EXTRACTED DATA →

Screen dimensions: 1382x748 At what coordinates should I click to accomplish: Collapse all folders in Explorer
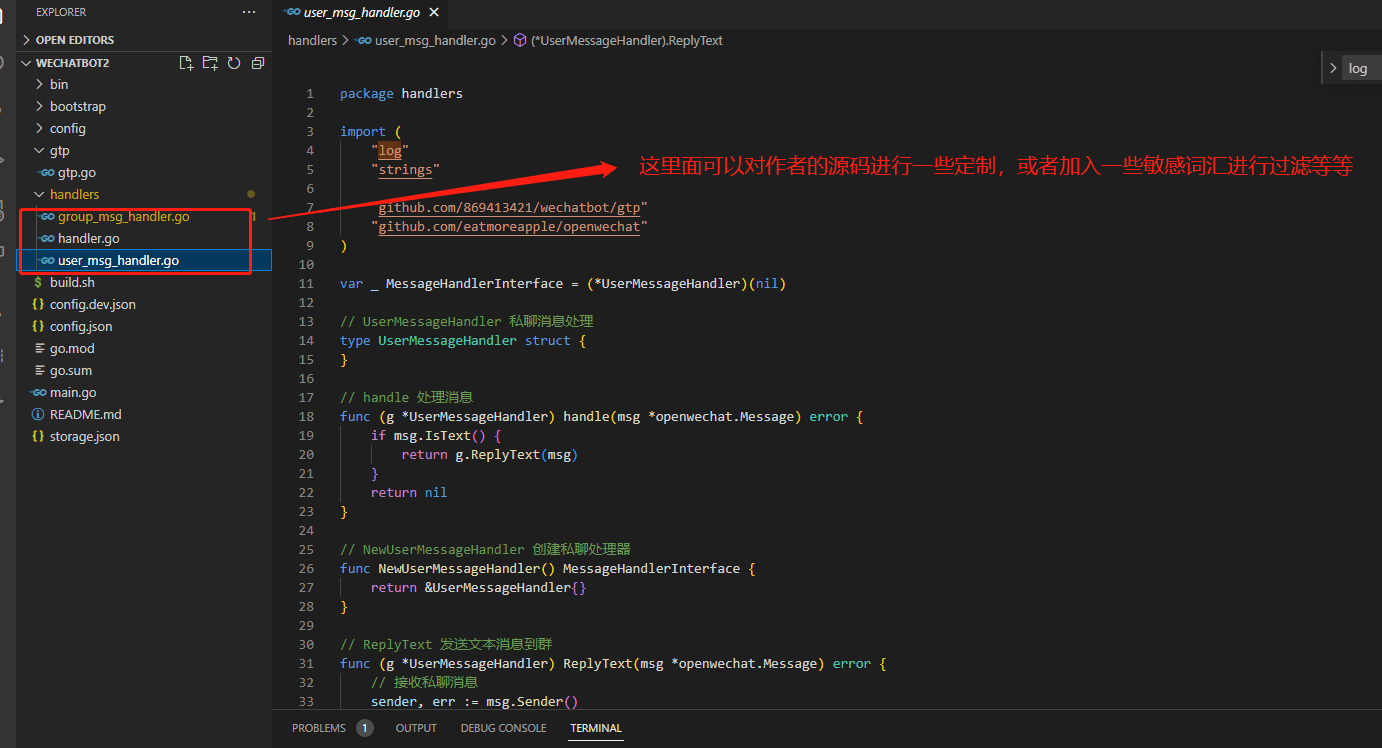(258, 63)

...

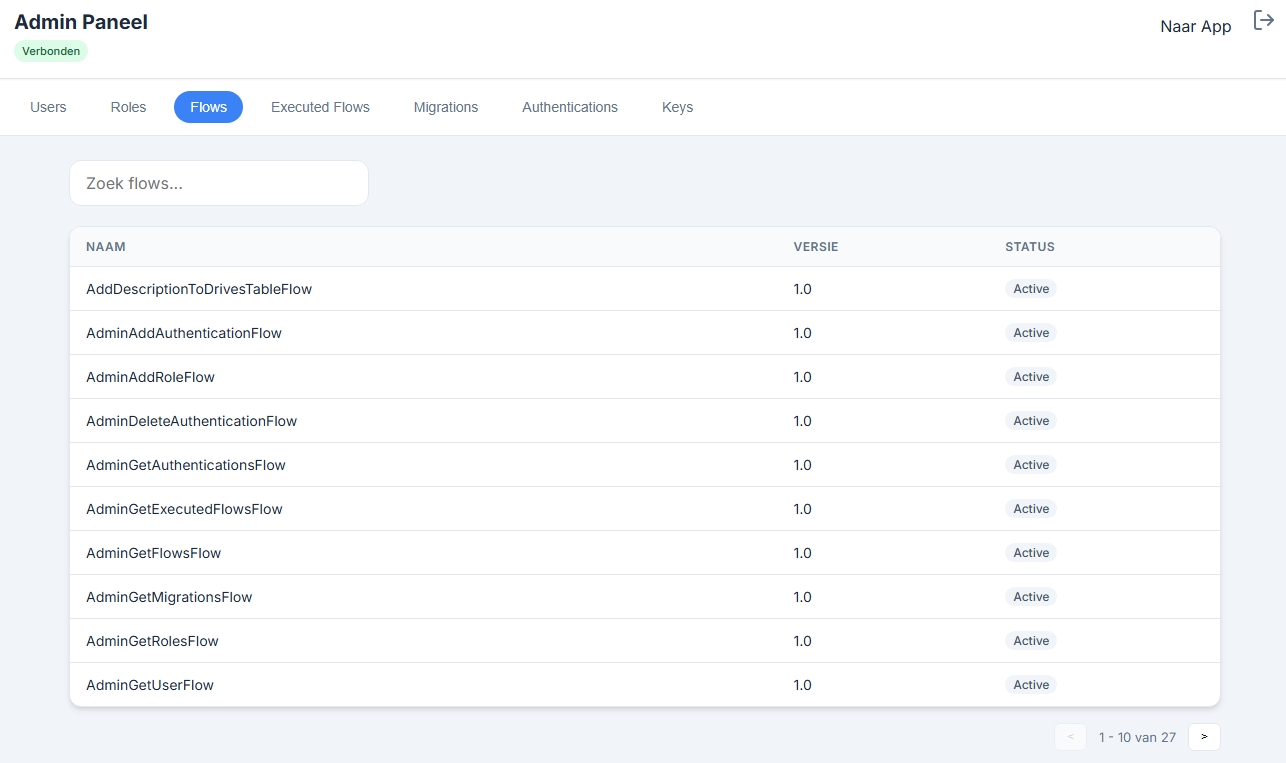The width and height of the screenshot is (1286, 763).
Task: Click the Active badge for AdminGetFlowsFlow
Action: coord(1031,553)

EXERCISE DETAILS →
Output as a JSON list of strings, one per line with blank lines omitted, the part that opens with the line containing "The width and" and closes with the line containing "Action: coord(1031,553)", both included. Leave the pictures out of the answer.

RESULT FOR THIS EXERCISE →
[
  "The width and height of the screenshot is (1286, 763).",
  "Task: Click the Active badge for AdminGetFlowsFlow",
  "Action: coord(1031,553)"
]